The sounds and images in City of Ghosts capture how different rhythms merge, mesh, echo and conflict with each other. Independent documentary maker and fine-art photographer John Perivolaris has paid homage to Washington Wilson’s work by creating and exhibiting a new suite of fifteen commissioned photographs showing comparable vistas to those taken in Aberdeen over a century ago, resonating with the past - part tradition, part interrogation. John's contemporary images were captured on analogue cameras and processed with master printer David Champion using silver bromide techniques and materials. Set against a selection of reproductions from Wilson’s glass plate negatives and a soundscape created by Professor Pete Stollery, Chair of Music at Aberdeen University, the exhibition establishes a dialogue between the city past and present.
Marischal College in early 20th century.  Image from George Washington Wilson & Co. glass plate in the University of Aberdeen's Special Collections Centre. (MS 3792 A0316). 

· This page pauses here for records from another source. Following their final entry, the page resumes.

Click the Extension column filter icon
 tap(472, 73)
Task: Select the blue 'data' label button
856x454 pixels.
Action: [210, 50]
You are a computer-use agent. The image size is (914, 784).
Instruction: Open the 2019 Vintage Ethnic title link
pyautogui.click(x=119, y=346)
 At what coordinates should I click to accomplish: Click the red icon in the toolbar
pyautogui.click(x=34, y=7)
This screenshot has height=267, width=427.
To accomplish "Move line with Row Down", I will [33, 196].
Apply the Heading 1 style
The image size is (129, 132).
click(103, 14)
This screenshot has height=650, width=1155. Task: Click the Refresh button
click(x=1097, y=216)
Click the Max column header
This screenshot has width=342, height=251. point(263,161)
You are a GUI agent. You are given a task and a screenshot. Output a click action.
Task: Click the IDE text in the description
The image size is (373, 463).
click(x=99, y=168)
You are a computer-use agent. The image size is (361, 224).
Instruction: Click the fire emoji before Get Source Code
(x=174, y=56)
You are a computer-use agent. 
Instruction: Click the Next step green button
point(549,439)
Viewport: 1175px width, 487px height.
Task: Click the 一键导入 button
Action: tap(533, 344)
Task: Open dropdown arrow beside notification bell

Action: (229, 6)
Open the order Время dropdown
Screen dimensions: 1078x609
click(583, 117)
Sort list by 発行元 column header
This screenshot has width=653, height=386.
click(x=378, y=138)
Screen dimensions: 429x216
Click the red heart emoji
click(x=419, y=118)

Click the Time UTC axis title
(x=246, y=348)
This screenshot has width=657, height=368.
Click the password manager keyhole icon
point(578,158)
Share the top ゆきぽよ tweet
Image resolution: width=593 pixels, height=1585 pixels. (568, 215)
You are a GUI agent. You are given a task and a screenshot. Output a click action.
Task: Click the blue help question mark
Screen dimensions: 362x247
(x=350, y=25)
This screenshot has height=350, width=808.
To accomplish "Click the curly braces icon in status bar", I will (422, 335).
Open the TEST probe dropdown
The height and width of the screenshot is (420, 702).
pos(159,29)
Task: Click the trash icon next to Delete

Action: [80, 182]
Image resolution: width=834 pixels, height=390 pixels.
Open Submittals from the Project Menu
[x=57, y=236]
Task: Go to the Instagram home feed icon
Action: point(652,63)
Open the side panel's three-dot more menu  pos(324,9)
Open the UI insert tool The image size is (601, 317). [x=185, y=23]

Conversations raised by City of Ghosts include the role of photography in representing cities, our perception of city life and the dialogue between vision and sound. Stillness, slowness and observation serve as the foundations for Perivolaris's photos: he carefully scouts locations and pays attention to the built forms of the city and how they combine to create urban environments. His deliberate slowing of pace contrasts to our sense of the accelerated nature of city life, a phenomenon felt particularly with the rapid modernisation of the industrial age.